Live album by Pete Townshend
- Released: November 23, 2001 (United Kingdom)
- Recorded: June 22 & 23, 2001
- Genre: Rock
- Label: Eel Pie Records

Pete Townshend chronology
| The Oceanic Concerts (2001) | Live: La Jolla Playhouse 2001 (2001) | Scoop 3 (2001) |

= Live: La Jolla Playhouse 2001 =

Live: La Jolla Playhouse 2001 In June 2001 Pete Townshend performed two fundraising shows at the intimate La Jolla Playhouse in San Diego. The Playhouse was the same venue where the musical Tommy was first staged prior to moving on to Broadway.

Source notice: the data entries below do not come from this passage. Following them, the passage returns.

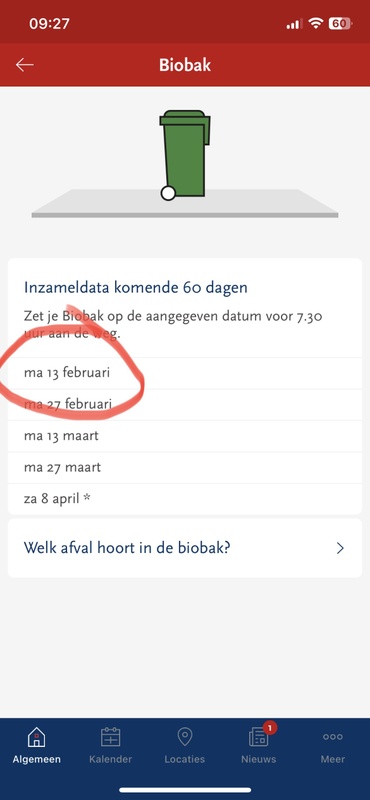Check the battery indicator in the status bar
The image size is (370, 800).
(339, 23)
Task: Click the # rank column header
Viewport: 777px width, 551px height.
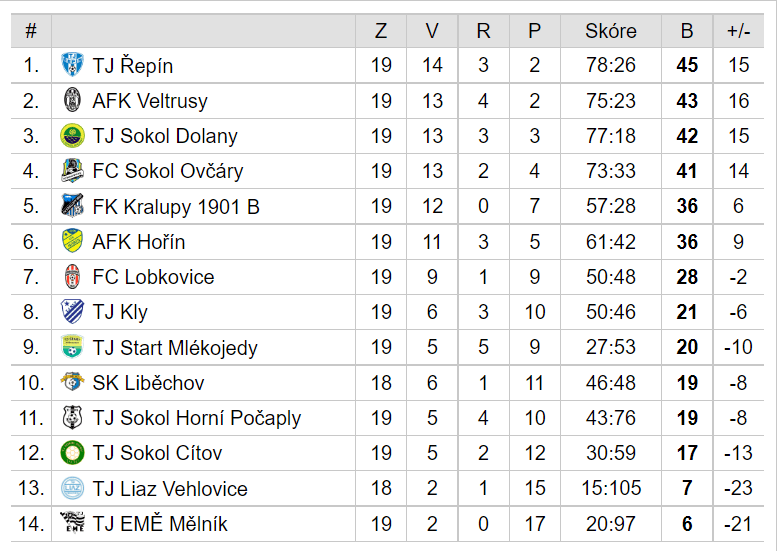Action: pos(31,31)
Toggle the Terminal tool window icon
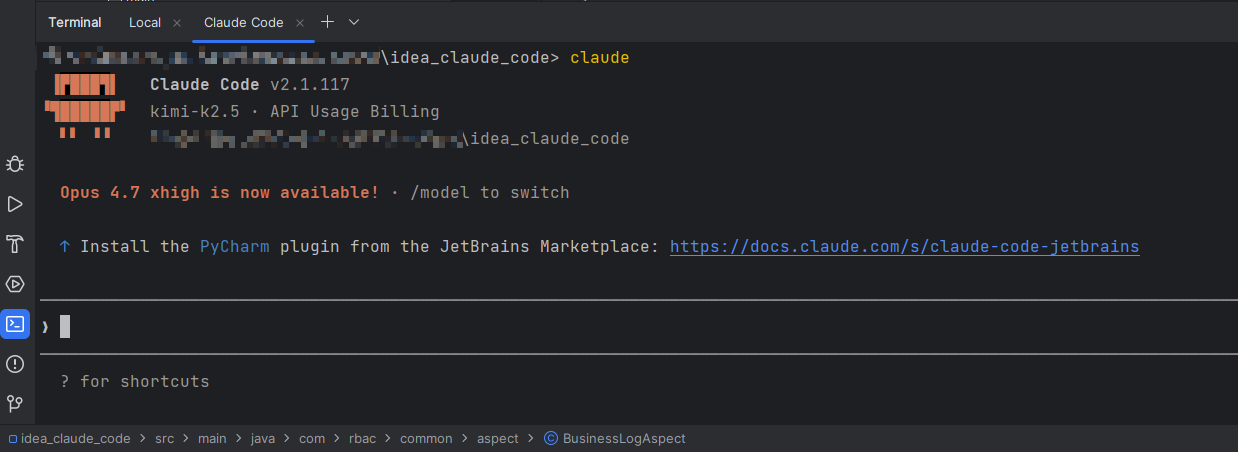The height and width of the screenshot is (452, 1238). pos(15,324)
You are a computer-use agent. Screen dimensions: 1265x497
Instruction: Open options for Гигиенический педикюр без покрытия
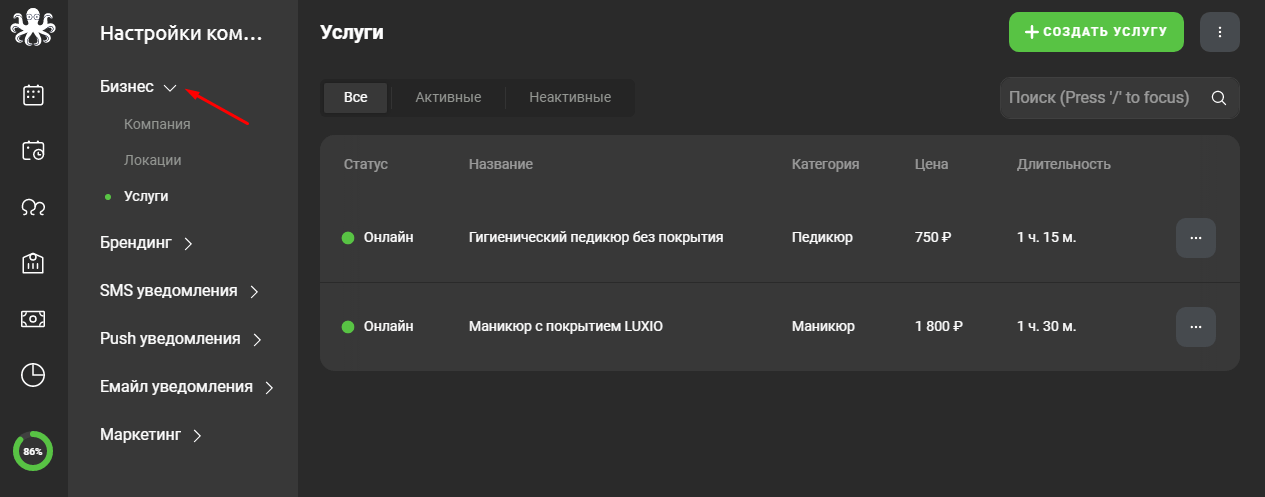pyautogui.click(x=1196, y=238)
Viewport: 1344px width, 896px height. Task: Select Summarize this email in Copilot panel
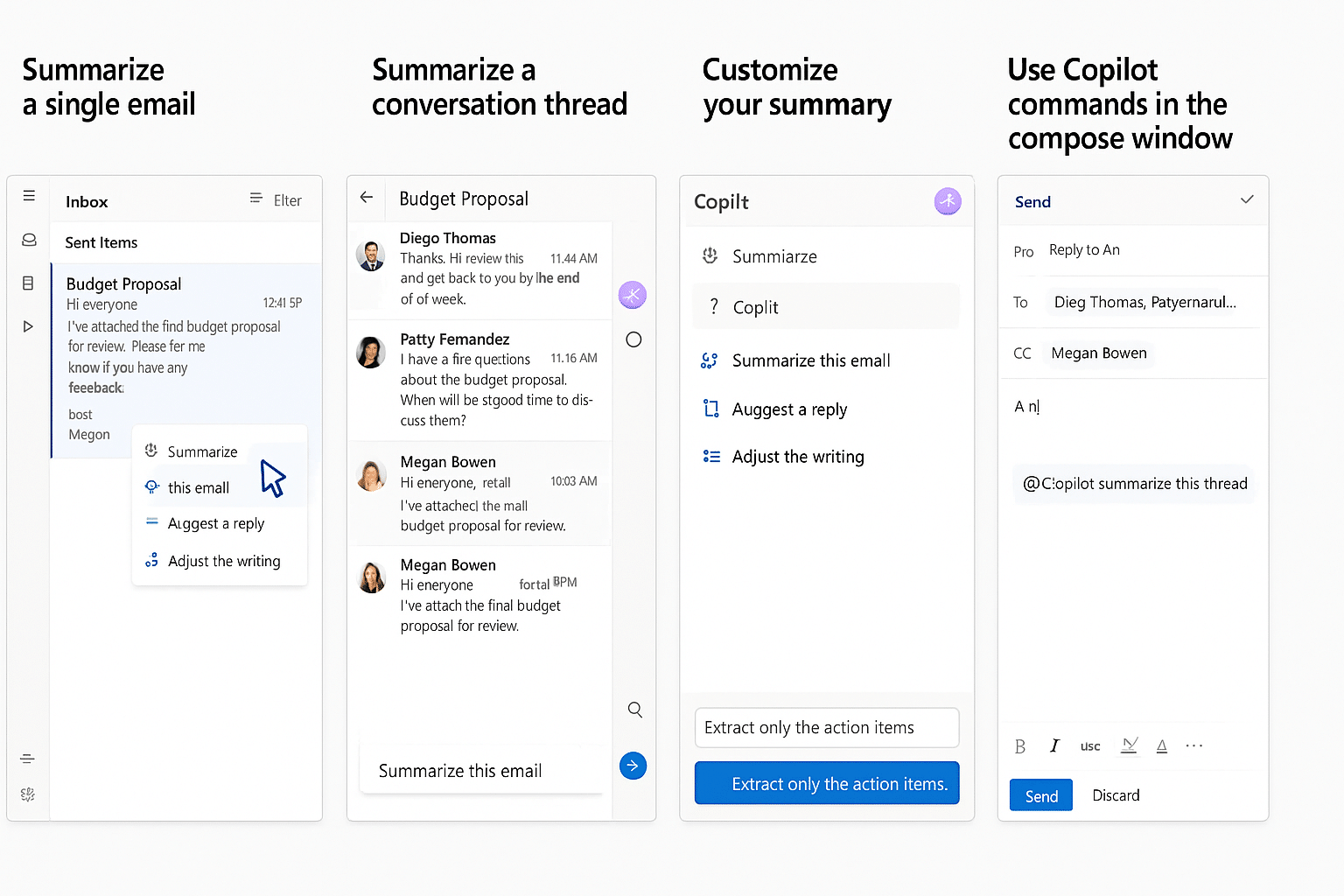(811, 360)
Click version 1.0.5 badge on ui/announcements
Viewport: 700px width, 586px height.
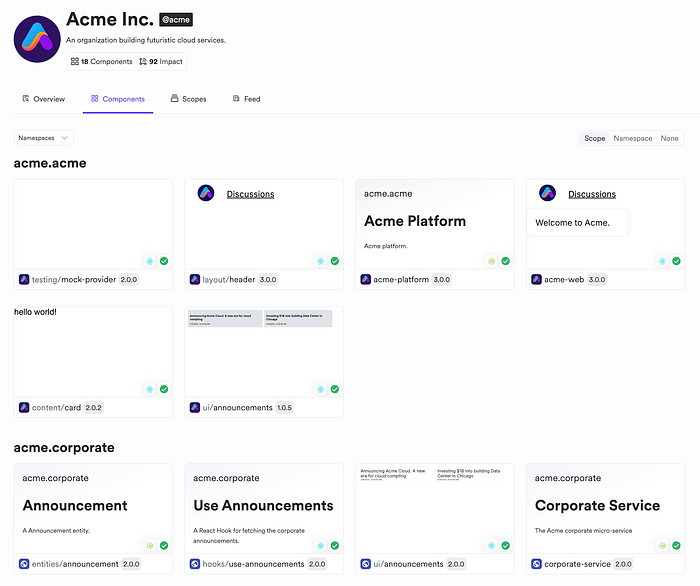click(x=284, y=408)
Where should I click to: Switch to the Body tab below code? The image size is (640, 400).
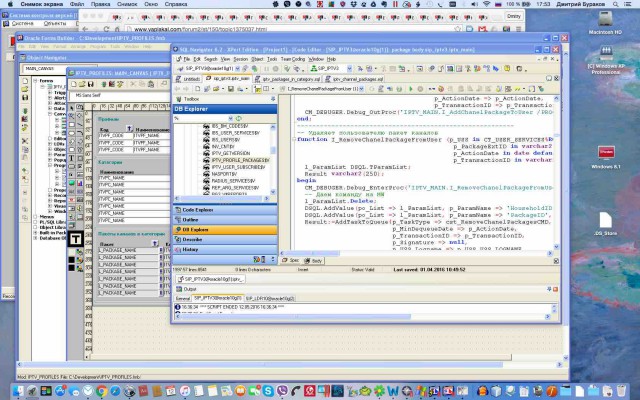coord(316,258)
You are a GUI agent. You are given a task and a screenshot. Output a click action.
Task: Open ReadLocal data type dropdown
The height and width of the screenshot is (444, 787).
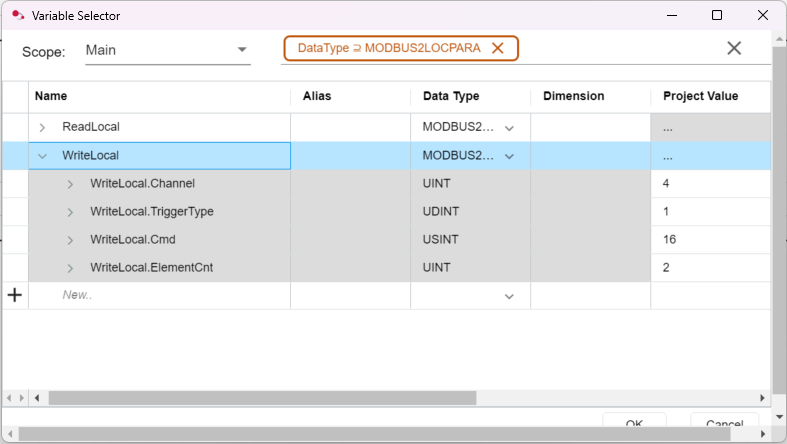click(x=509, y=128)
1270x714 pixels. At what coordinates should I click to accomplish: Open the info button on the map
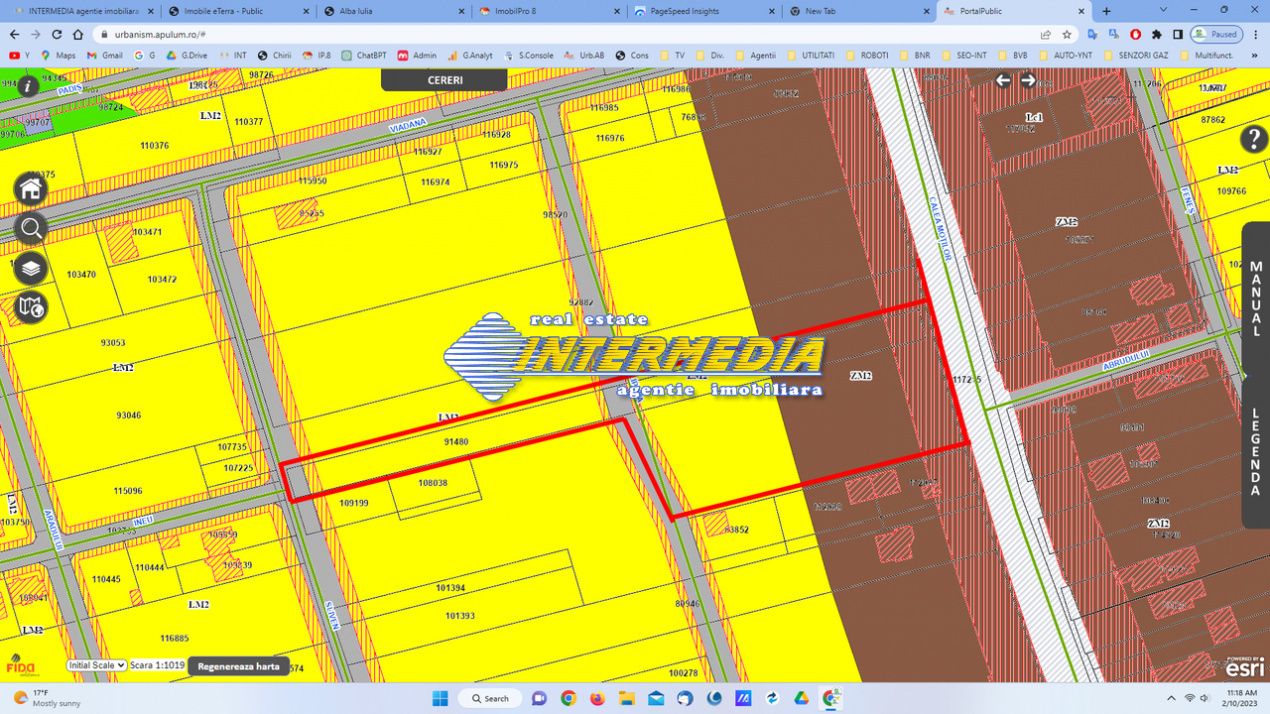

The shows raised around $300,000. Townshend performed solo and the small theatre atmosphere led to a 'Storytellers' type of show. The style of the show and the different set lists on both nights provided a unique dialogue. Music from the concerts was released on November 23, 2001, as two CD sets.

Professional ratings
Review scores
| Source | Rating |
| AllMusic | Star |

==22/06/01 Disc 1 Track listing==
1. "Pinball Wizard"
2. "Let My Love Open the Door"
3. "Heart To Hang Onto"
4. "Cut My Hair"
5. "Slit Skirts"
6. "Drowned"
7. "Greyhound Girl"
8. "Tattoo"
9. "The Sea Refuses No River"

==22/06/01 Disc 2 Track listing==
1. "Saint James Infirmary"
2. "Eminence Front"
3. "Won't Get Fooled Again"
4. "Behind Blue Eyes"
5. "Won't Get Fooled Again (Electric)"

==23/06/01 Disc 1 Track listing==
1. "Pinball Wizard"
2. "Let My Love Open the Door"
3. "Heart To Hang Onto"
4. "Cut My Hair"
5. "Slit Skirts"
6. "Drowned"
7. "Greyhound Girl"
8. "Tattoo"
9. "Collings"
10. "Eminence Front"

==23/06/01 Disc 2 Track listing==
1. "Sheraton Gibson"
2. "Won't Get Fooled Again"
3. "I'm One"
4. "Behind Blue Eyes"
5. "Driftin' Blues"
6. "Eyesight to the Blind"
7. "Won't Get Fooled Again (Electric)"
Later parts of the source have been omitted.